- **Task instructions**
Read the data below line by line and copy each one with "will" in it.

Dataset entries
________________________________________

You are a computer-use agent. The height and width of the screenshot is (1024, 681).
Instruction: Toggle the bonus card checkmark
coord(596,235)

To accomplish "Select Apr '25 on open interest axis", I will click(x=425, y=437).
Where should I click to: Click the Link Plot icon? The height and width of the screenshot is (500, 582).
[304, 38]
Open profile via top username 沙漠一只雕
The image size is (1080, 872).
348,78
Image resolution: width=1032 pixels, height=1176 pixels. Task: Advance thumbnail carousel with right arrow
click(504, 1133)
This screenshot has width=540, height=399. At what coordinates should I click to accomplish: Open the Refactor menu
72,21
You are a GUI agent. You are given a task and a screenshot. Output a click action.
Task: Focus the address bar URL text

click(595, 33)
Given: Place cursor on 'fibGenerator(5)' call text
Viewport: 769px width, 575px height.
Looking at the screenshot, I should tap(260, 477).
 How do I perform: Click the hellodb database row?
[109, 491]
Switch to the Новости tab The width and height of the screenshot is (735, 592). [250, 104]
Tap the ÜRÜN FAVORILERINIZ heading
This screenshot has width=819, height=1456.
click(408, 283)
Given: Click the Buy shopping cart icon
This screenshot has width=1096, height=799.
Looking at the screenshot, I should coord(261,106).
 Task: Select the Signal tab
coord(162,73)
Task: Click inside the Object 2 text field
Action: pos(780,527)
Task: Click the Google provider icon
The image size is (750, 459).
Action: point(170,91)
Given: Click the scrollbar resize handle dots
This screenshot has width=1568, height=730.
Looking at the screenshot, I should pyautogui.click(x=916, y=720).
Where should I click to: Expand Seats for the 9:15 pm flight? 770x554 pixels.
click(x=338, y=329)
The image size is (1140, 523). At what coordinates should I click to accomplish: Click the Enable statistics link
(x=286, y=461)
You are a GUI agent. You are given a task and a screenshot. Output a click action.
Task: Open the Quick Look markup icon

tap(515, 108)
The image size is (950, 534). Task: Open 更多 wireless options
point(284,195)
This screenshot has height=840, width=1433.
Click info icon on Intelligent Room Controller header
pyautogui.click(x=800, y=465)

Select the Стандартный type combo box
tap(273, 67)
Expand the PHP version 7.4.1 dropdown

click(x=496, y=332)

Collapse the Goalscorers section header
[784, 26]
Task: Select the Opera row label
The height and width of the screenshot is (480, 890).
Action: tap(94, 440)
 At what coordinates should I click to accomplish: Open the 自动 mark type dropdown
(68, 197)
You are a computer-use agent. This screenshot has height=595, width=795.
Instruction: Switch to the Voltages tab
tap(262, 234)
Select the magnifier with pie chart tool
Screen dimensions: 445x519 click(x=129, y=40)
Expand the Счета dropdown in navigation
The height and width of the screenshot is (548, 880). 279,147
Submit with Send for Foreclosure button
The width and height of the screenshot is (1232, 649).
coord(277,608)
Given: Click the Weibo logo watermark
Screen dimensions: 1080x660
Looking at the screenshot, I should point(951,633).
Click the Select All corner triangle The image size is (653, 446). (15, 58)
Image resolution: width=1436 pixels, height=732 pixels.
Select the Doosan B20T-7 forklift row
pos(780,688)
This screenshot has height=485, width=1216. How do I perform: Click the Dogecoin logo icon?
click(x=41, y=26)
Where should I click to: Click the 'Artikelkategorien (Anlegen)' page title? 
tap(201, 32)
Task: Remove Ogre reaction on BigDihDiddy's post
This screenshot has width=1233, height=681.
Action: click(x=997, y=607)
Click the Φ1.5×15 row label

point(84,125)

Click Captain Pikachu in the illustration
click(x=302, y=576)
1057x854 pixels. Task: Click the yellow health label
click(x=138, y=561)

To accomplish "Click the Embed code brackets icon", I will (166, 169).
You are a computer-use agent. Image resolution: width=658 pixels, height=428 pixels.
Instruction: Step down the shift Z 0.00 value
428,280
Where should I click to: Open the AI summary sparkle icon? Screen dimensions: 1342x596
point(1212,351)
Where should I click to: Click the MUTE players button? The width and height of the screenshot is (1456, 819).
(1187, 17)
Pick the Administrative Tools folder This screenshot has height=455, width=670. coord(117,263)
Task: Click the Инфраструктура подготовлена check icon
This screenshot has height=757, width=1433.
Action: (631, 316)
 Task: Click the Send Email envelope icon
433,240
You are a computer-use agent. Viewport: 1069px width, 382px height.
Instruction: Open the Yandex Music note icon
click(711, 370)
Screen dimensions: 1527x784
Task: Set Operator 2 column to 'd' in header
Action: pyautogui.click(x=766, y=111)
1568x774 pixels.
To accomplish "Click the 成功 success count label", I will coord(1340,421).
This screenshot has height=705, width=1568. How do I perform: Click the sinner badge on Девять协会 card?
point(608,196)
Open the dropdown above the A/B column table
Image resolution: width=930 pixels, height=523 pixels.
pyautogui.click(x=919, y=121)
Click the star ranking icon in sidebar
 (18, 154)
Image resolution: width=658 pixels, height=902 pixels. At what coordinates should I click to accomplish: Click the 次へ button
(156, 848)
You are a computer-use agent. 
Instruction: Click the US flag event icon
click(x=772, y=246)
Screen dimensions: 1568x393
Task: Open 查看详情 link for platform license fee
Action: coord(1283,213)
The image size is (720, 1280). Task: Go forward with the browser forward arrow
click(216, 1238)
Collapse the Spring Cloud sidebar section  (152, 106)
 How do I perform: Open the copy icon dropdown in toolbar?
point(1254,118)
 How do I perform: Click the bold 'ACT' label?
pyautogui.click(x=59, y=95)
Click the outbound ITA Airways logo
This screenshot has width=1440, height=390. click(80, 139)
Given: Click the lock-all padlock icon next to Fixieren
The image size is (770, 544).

________________________________________

- **Solution to the exercise**
To accomplish "Select Apr '25 on open interest axis", I will click(x=425, y=437).
To accomplish "Click the Embed code brackets icon", I will (166, 169).
To accomplish "Click the 成功 success count label", I will coord(1340,421).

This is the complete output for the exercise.